Indian drugmaker Hikma Pharmaceuticals and Dubai’s Foundation Holdings led the round, which was also joined by Dubai-based Global Ventures and Amman-based DASH Ventures and will be used to expand Altibbi’s business into online pharmacy and diagnostics collection services.
The company’s current platform encompasses more than two million pages of health content with 20 million unique visitors per month, a telehealth service that has carried out 4.5 million consultations to date and a network of more than 1,500 doctors.
The aim is to develop the Middle East region’s first end-to-end fully integrated primary care offering, said Altibbi in a statement. It will use the proceeds to grow its team, invest in talent and technology, and launch new products across the region.
The company has raised $50 million since it was formed in 2011, and is also planning an initial public offering (IPO) as it pursues its objective of becoming the first publicly listed digital health unicorn with a $1 billion valuation in the Middle East and North Africa (MENA) region.
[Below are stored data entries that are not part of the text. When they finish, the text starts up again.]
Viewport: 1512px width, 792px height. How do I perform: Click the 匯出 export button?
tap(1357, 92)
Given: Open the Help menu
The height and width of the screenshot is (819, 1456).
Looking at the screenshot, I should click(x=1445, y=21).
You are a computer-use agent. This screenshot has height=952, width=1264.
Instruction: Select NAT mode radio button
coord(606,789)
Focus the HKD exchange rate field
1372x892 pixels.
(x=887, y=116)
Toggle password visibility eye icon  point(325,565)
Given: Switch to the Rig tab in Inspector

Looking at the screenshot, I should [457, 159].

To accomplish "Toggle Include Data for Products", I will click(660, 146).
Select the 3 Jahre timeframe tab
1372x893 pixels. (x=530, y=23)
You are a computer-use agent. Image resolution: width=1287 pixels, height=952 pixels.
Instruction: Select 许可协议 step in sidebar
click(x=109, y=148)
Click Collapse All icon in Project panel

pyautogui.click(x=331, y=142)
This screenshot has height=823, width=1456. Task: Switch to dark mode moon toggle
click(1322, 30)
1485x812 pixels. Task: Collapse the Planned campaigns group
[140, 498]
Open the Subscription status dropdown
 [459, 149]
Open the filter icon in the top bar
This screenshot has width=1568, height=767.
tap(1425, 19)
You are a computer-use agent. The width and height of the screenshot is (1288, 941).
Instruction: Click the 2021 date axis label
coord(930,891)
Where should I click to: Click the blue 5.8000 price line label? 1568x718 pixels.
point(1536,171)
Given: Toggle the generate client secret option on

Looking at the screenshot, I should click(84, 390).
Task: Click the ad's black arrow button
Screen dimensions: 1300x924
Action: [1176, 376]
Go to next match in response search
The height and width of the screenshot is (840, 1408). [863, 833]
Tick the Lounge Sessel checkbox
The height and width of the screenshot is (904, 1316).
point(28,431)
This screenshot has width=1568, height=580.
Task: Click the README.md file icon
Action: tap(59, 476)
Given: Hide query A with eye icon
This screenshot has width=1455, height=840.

Market research suggests that the remote healthcare market in MENA will be worth around $2 billion in 2024, still a small part of a global digital health market valued at around $142 billion in 2020, according to Global Markets Insight data.
Hikma has first-hand experience of working with Altibbi, having partnered the company on projects in Jordan, Egypt and Lebanon.
Lana Ghanem, managing director at the drugmaker’s Hikma Ventures investment arm, said the digital health specialist has grown rapidly during the past few years “because it is solving real problems by adding features and products based on the needs of users.”
“Their platform has proven to be highly scalable during the pandemic as the company handled exponential growth,” she added. “An integrated digital platform is no longer a nice to have in healthcare but is an essential tool to deliver a more efficient model of care.”
400 million people in the Arab world lack basic health services, said Altibbi, including access to medical information and advice. Meanwhile, over 70% of doctors’ visits are unnecessary and add to the burden on the health system, according to the company.